At age 32, when he was a new father who felt incompetent as his baby wailed for no reason, he listened again to “New Partner.” At 41, he and his wife listen to the song, recall the mutual feeling of new love, and notice the similarity to their feelings now. They slow-dance together a bit while their nine-year-old son makes gagging noises, though the kid admits that he kind of likes the song. “New Partner” gets five stars.

Chapter 44 Summary: “Three Farmers on Their Way to a Dance”

In 1914, August Sander photographed three young German farmers, dressed formally, each wearing a hat and holding a cane, looking back over their shoulders at the camera as they headed to a social event. Too soon, they were caught up in World War I: “[I]t’s a picture about knowing and not knowing. You know you’re on your way to a dance, but don’t know you’re on your way to a war” (264-65).

Every picture captures a moment whose meaning changes as time passes. The three-farmers photo is a reminder that the future is always a surprise. Of the three young men—they were, in fact, iron miners—one died early in the war and the other two sustained wounds. The Nazis later destroyed much of the photographer’s work for its respectful treatment of Jewish and Roma minorities.

Similarly, Green has a photo from January 2020 of himself and family friends, arms linked, their kids splayed on the floor beneath. Already the COVID pandemic has altered the meaning of that image; time will change it further. Three Farmers on Their Way to a Dance merits four and a half stars.

Postscript Summary

The German edition of The Anthropocene Reviewed has a different title. In English, it means, “How Have You Enjoyed the Anthropocene So Far?” (271) Thus far, Green has found life both “wondrous!” and “awful!” With dear friends he has enjoyed many activities, some of them ridiculous or silly, and meanwhile he has fretted over humans’ capacity to destroy the Earth’s species and possibly ourselves. Still, he finds it an “astonishment” and a “blessing” to be alive on Earth.
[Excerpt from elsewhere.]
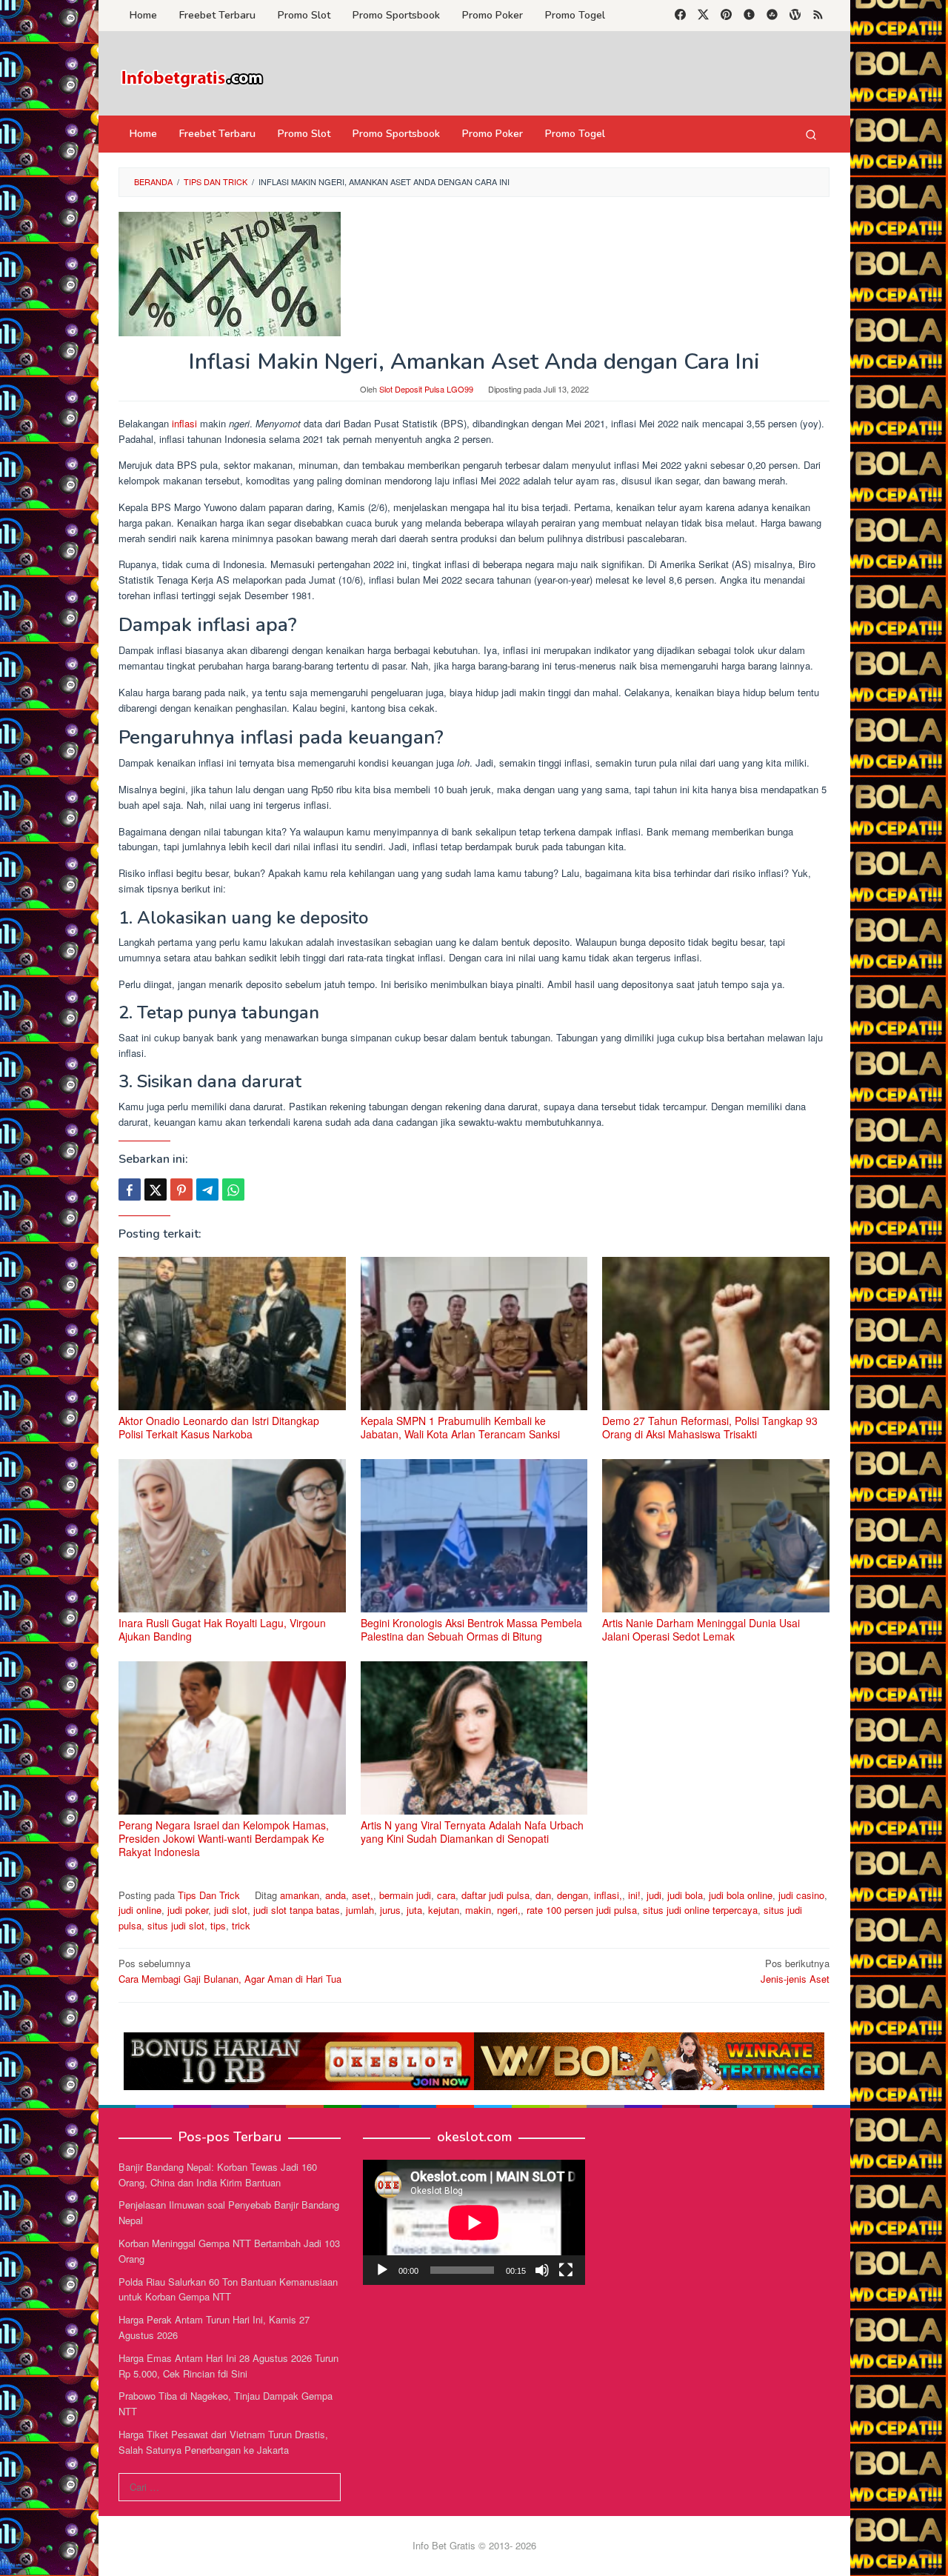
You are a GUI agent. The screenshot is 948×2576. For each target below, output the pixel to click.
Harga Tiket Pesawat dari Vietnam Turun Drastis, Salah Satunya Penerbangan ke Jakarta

Chapter 34-Postscript Analysis

Many of the essays toward the end of the book deal with miscellaneous thoughts and observations. These final essays are in a sense Green’s way of saying, “Oh, and, before I go, I’d just like to add…”

He muses on the communal nature of art and technology in Chapters 40, “The QWERTY Keyboard,” and 41, “The World’s Largest Ball of Paint.” He mentions his favorite songs in Chapters 39, “The Mountain Goats,” and 43, “New Partner.”

Easily the funniest essay in the book is Chapter 37, “The Hot Dogs of Baejarins Beztu Pylsur.” He begins this piece with a hilarious, Kurt Vonnegut-like description of getting drunk at a house in Sweden, pouring beer on himself to cool down in a sauna, and stumbling head-first into a lake. He and his traveling companions then enter Iceland’s capital, Reykjavik, its streets silent and empty—until suddenly people burst forth out of the buildings and throng in the streets, celebrating their country’s having won a minor Olympic event. The titular Baejarins Beztu Pylsur is a hot dog stand, part of a small chain in Reykjavik. In English, the name means “The Town’s Best Hot Dogs.” On top of their international fame—former US president Bill Clinton gave them a nod during a visit, and soon everyone was talking about them—to hear Green extol them, they might also be one of the world’s best hot dogs.

Green discusses in Chapter 40 the QWERTY typing keyboard as an example of progress by groups of people. In Chapter 41, he expands on this idea by noting that Caesar, Da Vinci, Michelangelo, and Newton needed lots of help to bring their work to fruition. In the Postscript, however, he worries that the combined effect of all humans is to visit destruction on the planet. He counters this gloom with the hope that people will come to their senses before it’s too late and make a collective effort to save civilization and life on Earth.

Green’s career amounts to talking interestingly about his own life, and The Anthropocene Reviewed is his first work that does so explicitly instead of hidden in the thoughts and actions of fictional characters. The danger of musing about oneself is that it can become suffocatingly narcissistic, but Green’s tone is confessional, honest, and refreshing, and it offers up experiences that we can relate to and learn from. The Anthropocene Reviewed is compelling, thought-provoking reading. It gets five stars.